Return exactly the lines of the data below, from the one that contains "Given: Select the" through the final line, and leave out every picture.

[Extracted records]
--- START ---

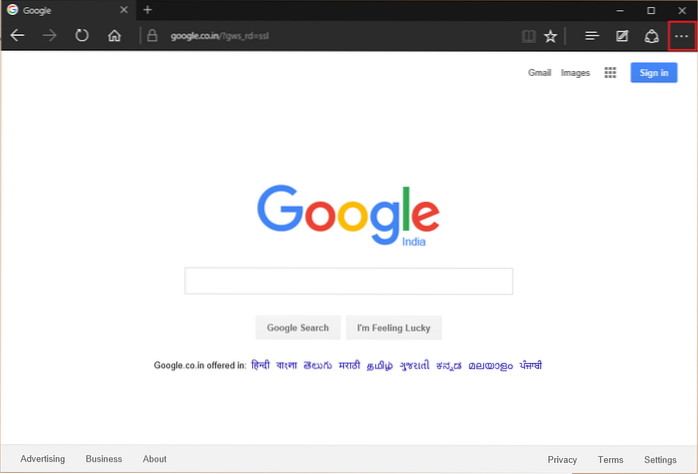The height and width of the screenshot is (474, 698).
Task: Reload the page with the refresh icon
Action: click(82, 35)
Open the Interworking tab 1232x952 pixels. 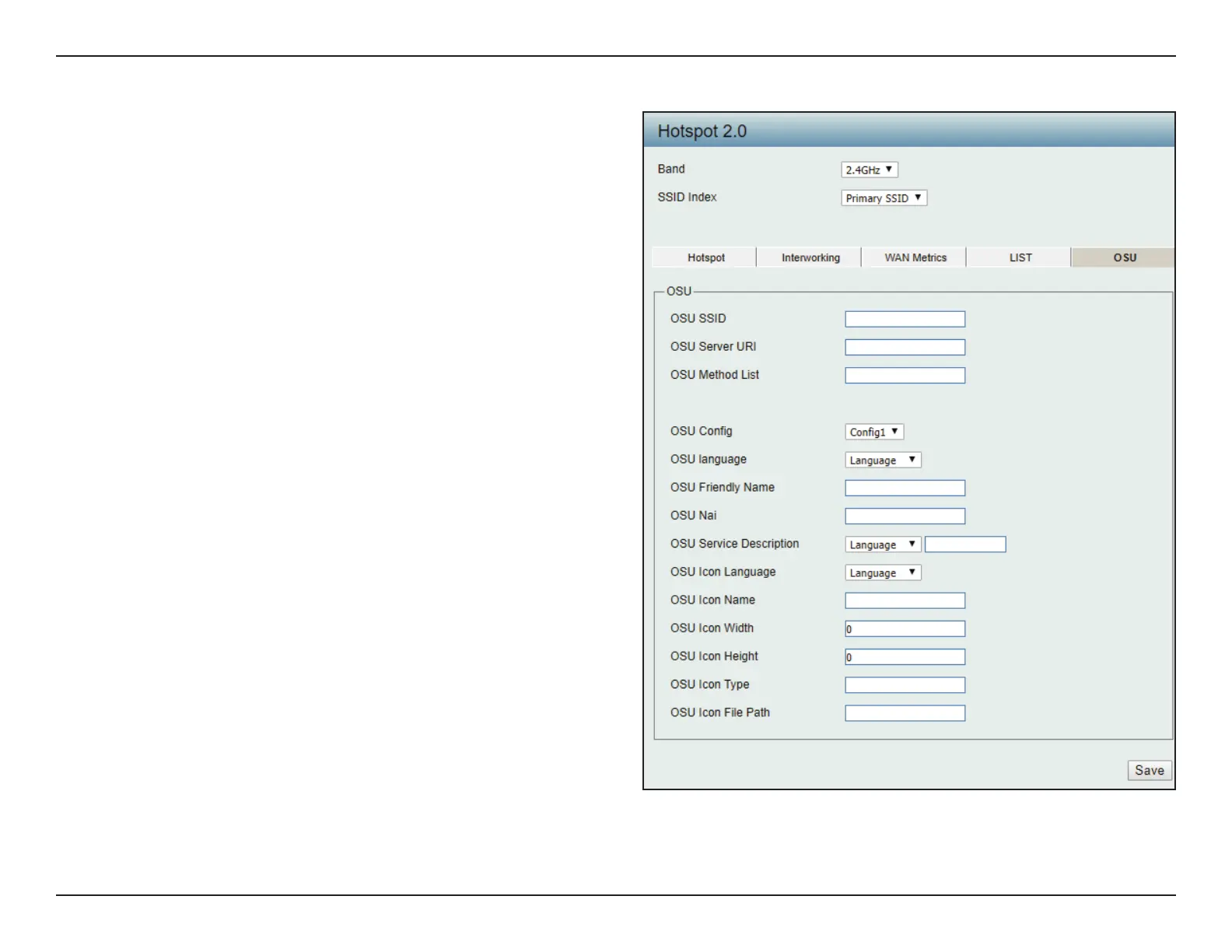coord(810,257)
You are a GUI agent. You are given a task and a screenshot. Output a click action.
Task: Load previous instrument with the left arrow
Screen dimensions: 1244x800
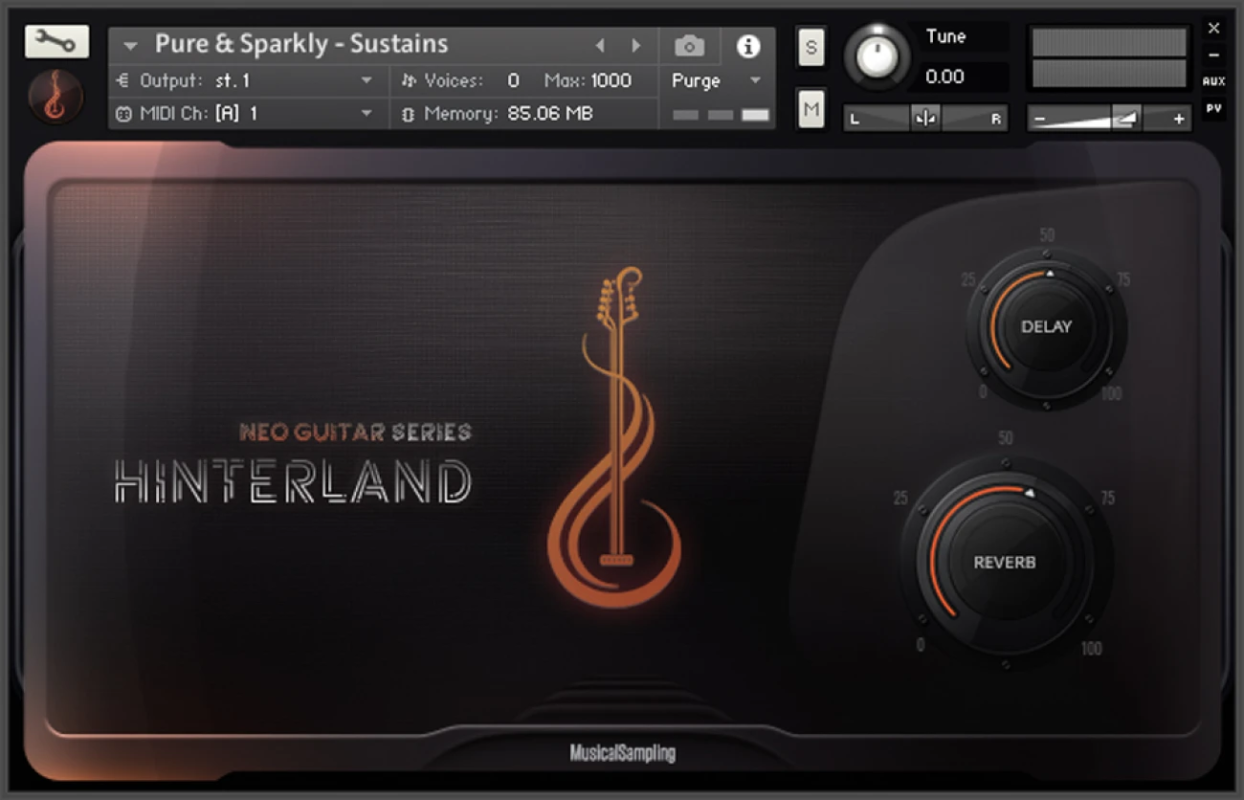point(600,46)
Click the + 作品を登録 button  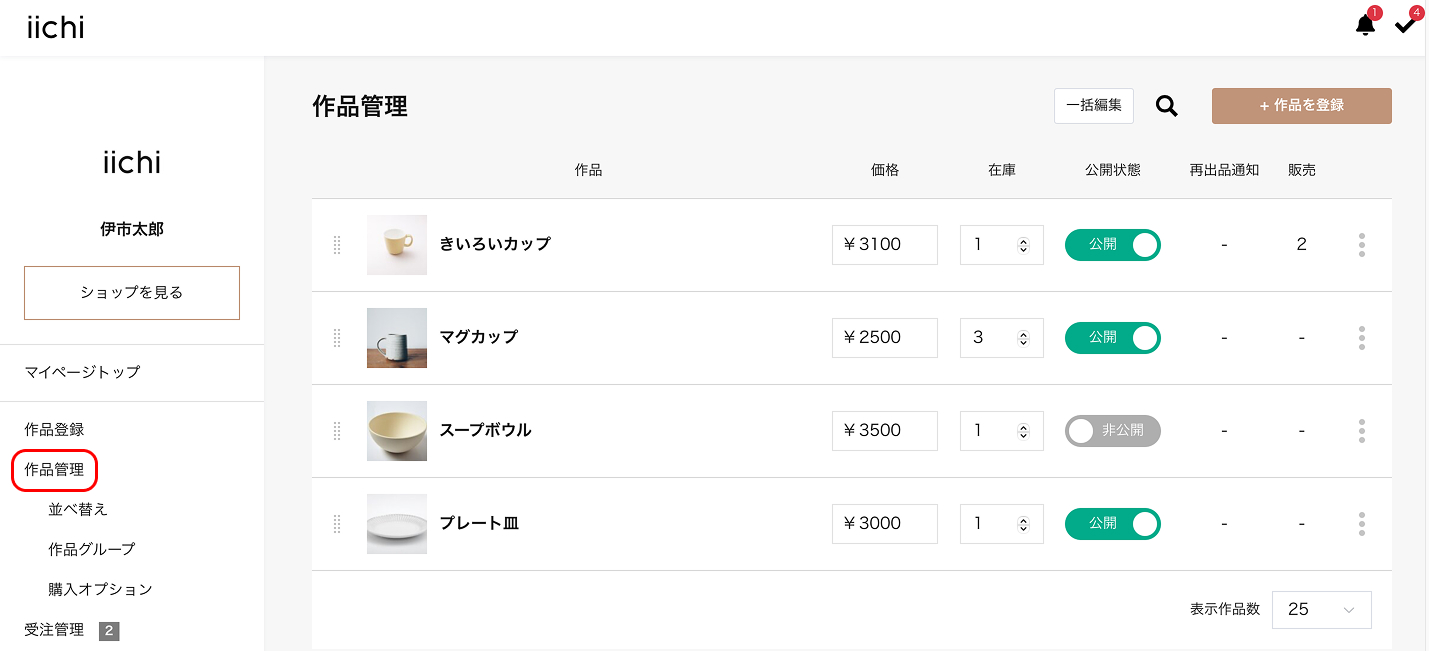pos(1301,106)
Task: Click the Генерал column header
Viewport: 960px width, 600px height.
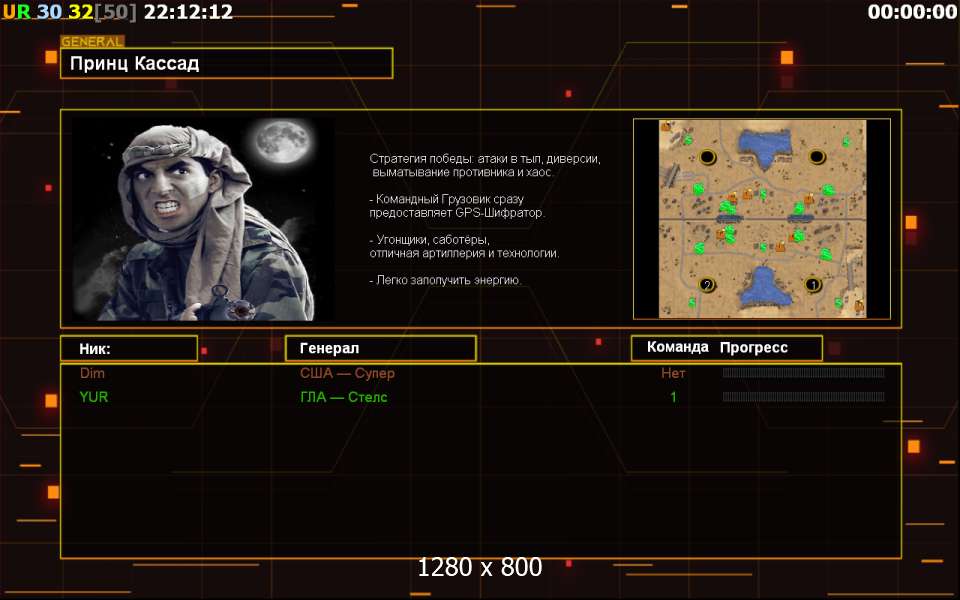Action: [380, 348]
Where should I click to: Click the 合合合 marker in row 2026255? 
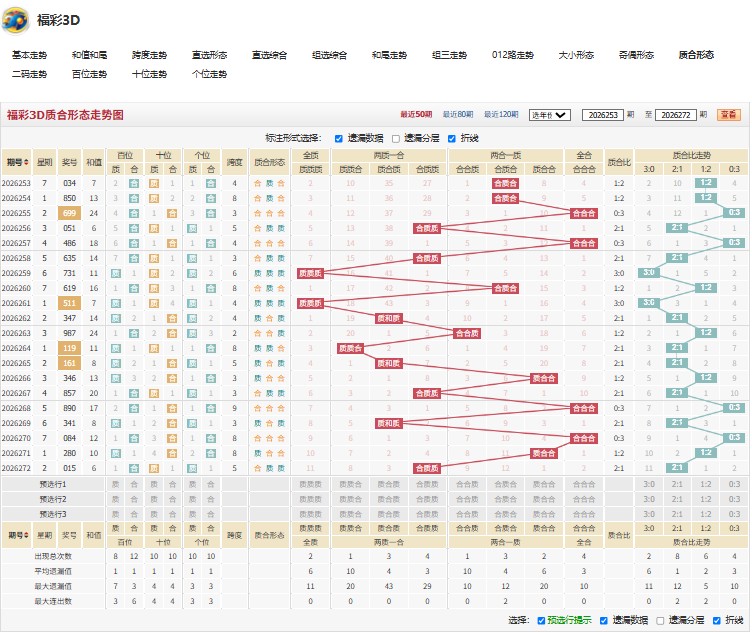(584, 213)

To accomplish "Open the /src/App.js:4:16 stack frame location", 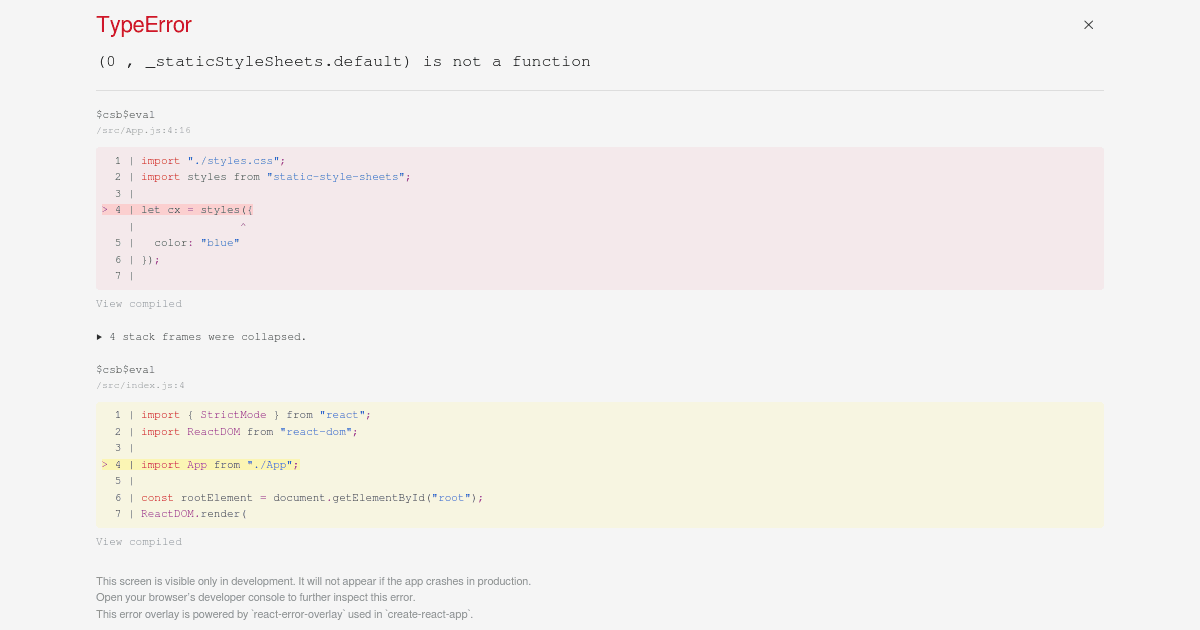I will pyautogui.click(x=144, y=130).
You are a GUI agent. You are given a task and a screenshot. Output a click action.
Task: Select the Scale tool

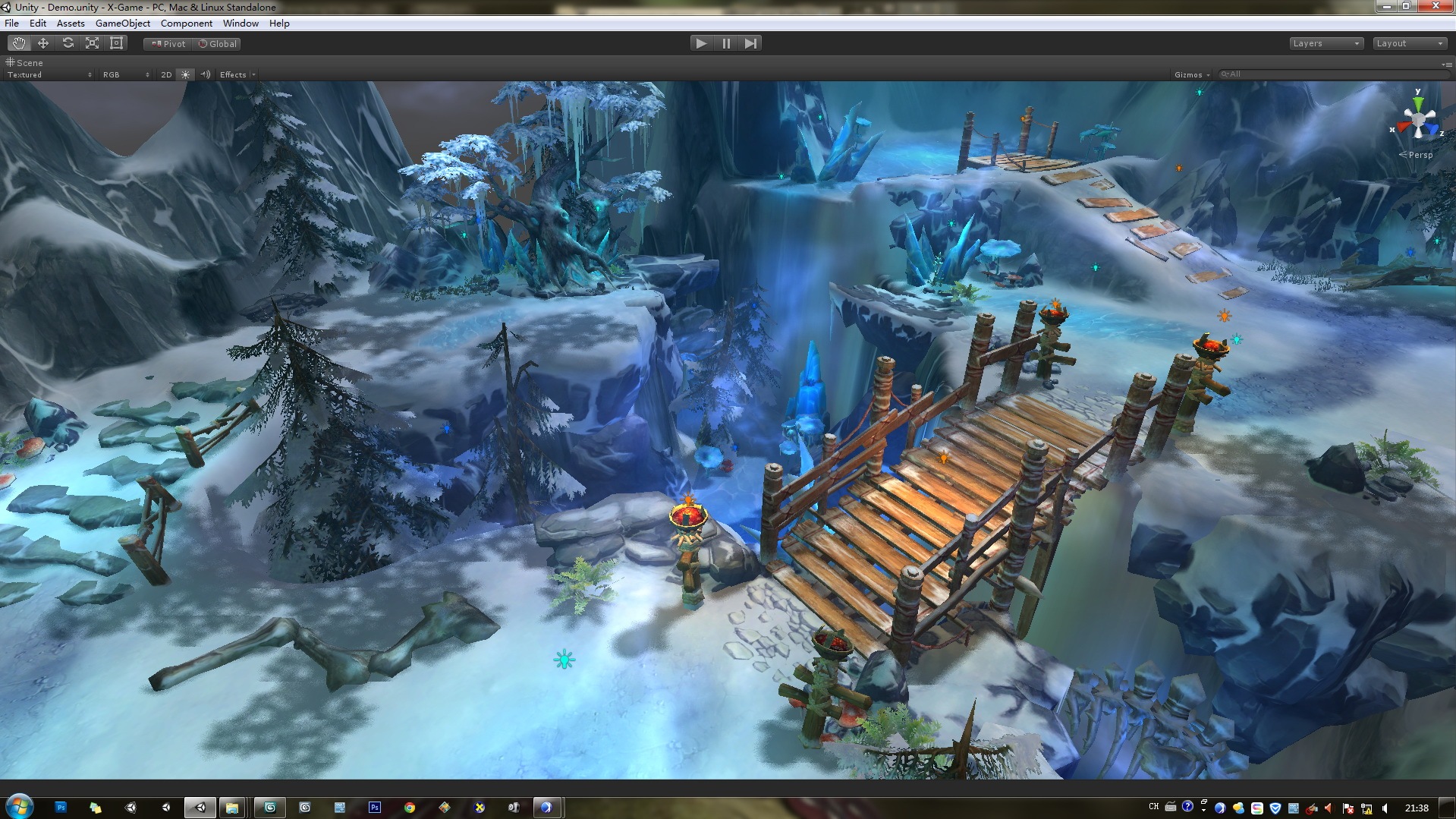(92, 43)
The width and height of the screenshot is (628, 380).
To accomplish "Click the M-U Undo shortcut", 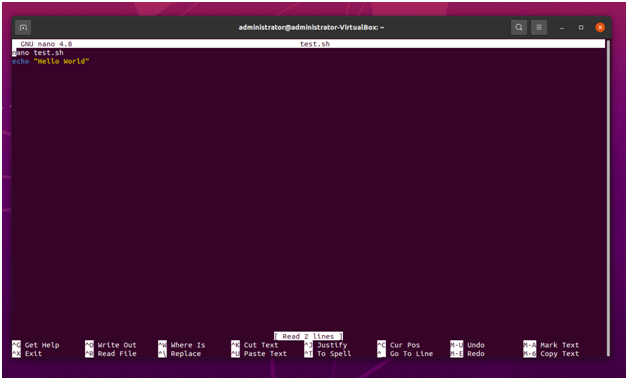I will coord(467,345).
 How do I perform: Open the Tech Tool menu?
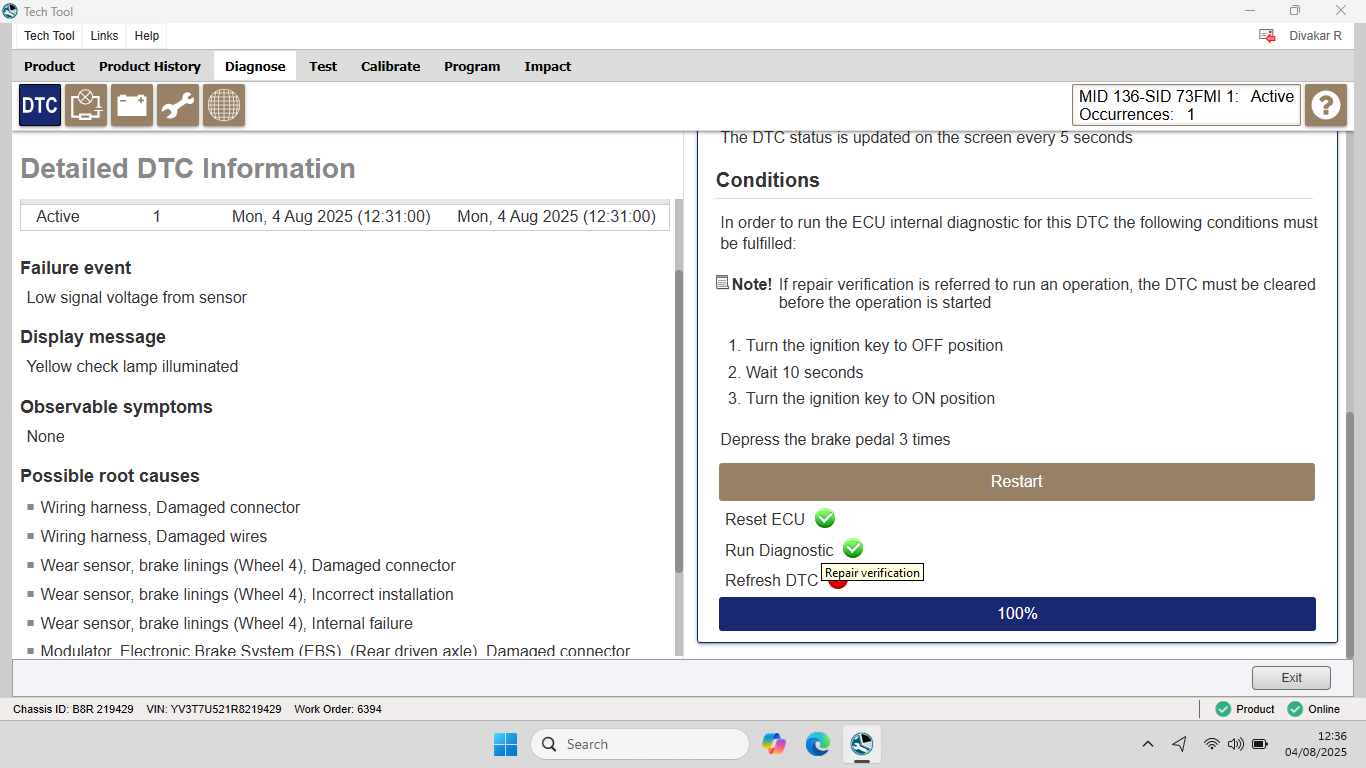click(49, 35)
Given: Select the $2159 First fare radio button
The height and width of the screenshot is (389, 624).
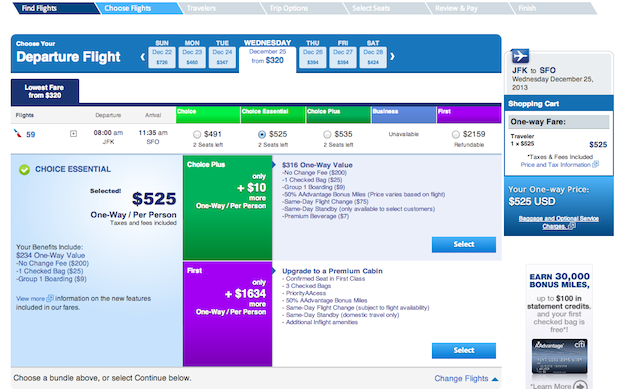Looking at the screenshot, I should point(456,135).
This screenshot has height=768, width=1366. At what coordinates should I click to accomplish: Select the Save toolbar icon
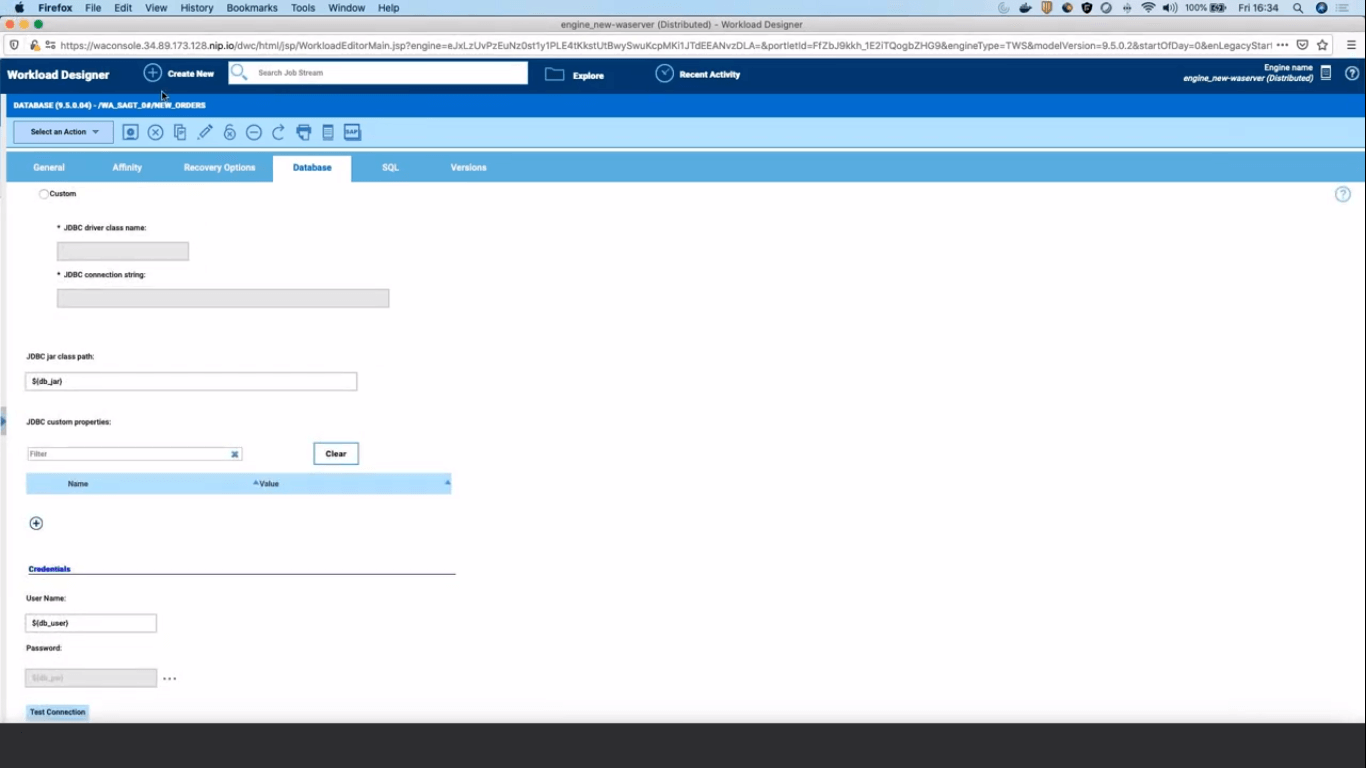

--- END ---

**Solution to the problem**
Given: Select the $2159 First fare radio button
The height and width of the screenshot is (389, 624).
Looking at the screenshot, I should point(456,135).
This screenshot has height=768, width=1366. At what coordinates should I click to accomplish: Select the Save toolbar icon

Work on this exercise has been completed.